MOST BOWHUNTERS USE A RELEASE; HERE’S HOW TO GET THE MOST OUT OF ONE.
At least 75 percent of all bowhunters now shoot using mechanical release aids, but very few of them use the devices to their maximum benefit. A skilled archer is much like a top offhand rifleman–the shot is squeezed off slowly as the sight traces small movements around the middle of the intended target. There is no flinching or a conscious lunge for the trigger. Learning to shoot a release really well takes practice, but first it takes a knowledge of the fundamentals of triggering the shot. Here’s how to split a hair with the two most popular release aid styles.
Bow (source internet)
A bowhunting buddy of mine shoots only three-finger releases because he loves being able to clip the release on the string below his arrow and just let it hang there until a nice buck walks past. He is able to keep his hands free while at the same time avoiding the need to load the release onto the string during the moment of truth. For him, it’s just grab ‘n go.
You may find that it’s harder to shoot heavy hunting weight bows with the three-finger releases than with wrist-strap models because the entire draw weight must be held by the fingers.

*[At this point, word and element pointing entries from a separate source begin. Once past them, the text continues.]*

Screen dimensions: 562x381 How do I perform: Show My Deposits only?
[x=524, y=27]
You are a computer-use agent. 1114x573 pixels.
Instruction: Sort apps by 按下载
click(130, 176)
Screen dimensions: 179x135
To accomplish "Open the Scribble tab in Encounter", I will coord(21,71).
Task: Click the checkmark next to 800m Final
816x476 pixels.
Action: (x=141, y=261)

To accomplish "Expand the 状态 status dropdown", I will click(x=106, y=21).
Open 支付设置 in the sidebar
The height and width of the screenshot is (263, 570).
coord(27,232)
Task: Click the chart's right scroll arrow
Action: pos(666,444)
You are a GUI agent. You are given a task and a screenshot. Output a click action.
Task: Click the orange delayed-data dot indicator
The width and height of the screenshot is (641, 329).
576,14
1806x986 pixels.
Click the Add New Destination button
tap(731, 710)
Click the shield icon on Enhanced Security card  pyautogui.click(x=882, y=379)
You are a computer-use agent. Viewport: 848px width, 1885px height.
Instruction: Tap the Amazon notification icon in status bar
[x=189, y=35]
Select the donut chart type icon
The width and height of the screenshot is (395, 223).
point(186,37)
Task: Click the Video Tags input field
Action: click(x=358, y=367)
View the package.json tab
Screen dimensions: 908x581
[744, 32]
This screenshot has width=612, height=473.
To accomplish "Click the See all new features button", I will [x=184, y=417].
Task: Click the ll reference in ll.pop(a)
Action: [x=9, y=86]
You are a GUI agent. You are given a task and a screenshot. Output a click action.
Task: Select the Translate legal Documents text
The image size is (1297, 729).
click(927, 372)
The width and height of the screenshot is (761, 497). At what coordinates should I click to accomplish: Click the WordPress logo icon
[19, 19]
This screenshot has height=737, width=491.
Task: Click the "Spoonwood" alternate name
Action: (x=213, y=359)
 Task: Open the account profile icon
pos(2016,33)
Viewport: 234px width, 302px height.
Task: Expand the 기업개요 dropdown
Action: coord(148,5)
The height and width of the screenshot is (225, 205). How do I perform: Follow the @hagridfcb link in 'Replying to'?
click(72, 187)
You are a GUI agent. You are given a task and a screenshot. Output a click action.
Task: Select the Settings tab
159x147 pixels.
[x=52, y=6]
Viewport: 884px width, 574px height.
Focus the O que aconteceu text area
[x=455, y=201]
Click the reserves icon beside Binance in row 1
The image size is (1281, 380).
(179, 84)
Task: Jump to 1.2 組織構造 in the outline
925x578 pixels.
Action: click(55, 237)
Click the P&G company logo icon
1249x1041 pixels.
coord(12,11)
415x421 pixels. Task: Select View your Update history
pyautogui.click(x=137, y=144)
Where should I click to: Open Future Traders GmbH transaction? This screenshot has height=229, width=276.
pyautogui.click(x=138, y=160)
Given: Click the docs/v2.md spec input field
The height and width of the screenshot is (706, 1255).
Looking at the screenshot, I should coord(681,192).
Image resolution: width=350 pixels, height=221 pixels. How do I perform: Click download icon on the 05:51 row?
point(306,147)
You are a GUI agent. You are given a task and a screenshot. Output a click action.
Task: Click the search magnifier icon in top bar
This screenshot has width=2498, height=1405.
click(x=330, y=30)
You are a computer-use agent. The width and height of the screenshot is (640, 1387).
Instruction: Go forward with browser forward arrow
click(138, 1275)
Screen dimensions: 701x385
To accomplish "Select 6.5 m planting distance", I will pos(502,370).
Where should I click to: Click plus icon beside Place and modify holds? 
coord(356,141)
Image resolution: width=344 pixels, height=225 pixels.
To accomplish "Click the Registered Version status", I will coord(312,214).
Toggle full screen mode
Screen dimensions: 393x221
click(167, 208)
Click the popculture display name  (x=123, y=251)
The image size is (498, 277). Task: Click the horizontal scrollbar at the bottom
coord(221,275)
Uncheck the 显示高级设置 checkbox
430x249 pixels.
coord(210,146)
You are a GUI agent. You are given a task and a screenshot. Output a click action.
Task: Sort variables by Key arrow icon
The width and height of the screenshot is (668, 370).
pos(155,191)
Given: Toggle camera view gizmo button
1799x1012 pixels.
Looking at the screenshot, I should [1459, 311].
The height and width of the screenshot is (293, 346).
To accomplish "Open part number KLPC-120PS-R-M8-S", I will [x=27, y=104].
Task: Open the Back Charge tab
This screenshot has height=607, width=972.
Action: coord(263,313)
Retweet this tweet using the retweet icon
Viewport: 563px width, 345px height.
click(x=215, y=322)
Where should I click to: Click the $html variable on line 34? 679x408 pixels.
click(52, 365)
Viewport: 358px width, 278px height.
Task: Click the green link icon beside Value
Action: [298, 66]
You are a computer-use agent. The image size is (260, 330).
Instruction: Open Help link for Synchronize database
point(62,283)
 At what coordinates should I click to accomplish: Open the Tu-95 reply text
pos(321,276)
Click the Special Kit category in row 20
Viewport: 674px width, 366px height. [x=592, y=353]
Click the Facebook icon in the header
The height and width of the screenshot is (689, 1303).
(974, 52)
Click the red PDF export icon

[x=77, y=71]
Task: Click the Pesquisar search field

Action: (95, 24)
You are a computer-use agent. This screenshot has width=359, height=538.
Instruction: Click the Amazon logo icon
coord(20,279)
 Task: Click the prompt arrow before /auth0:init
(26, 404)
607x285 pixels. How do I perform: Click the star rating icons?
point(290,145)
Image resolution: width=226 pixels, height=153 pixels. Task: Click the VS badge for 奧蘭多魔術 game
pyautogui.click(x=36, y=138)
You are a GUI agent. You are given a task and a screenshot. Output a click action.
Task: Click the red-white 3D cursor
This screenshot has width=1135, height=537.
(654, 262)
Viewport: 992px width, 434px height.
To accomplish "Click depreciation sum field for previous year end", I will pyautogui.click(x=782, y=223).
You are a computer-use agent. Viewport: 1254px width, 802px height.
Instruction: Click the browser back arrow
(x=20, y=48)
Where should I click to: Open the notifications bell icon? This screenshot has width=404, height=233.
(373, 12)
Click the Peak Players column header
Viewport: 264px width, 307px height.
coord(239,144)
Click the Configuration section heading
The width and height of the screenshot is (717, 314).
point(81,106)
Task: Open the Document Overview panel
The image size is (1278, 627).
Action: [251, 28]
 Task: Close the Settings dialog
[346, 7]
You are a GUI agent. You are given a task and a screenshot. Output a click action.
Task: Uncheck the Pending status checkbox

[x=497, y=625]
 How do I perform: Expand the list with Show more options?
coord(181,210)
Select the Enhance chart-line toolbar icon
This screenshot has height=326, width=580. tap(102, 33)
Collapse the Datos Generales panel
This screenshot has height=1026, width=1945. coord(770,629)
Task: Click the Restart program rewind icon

If you choose a three-finger release, make sure you keep an extra one handy. Take it from me, they are easy to lose and can be dropped from a tree stand as you fumble to get it out of your pocket. In fact, I keep a spare model of whatever release I’m shooting in my fanny pack just in case.
Technique: Competitive shooters trigger three-finger releases by placing their thumb on the release body, inverting their hand at full draw and squeezing through the shot with their back muscles. The top of the hand is naturally pulled over, or rotated, and the release’s trigger is forced into the stationary thumb causing it to fire without warning.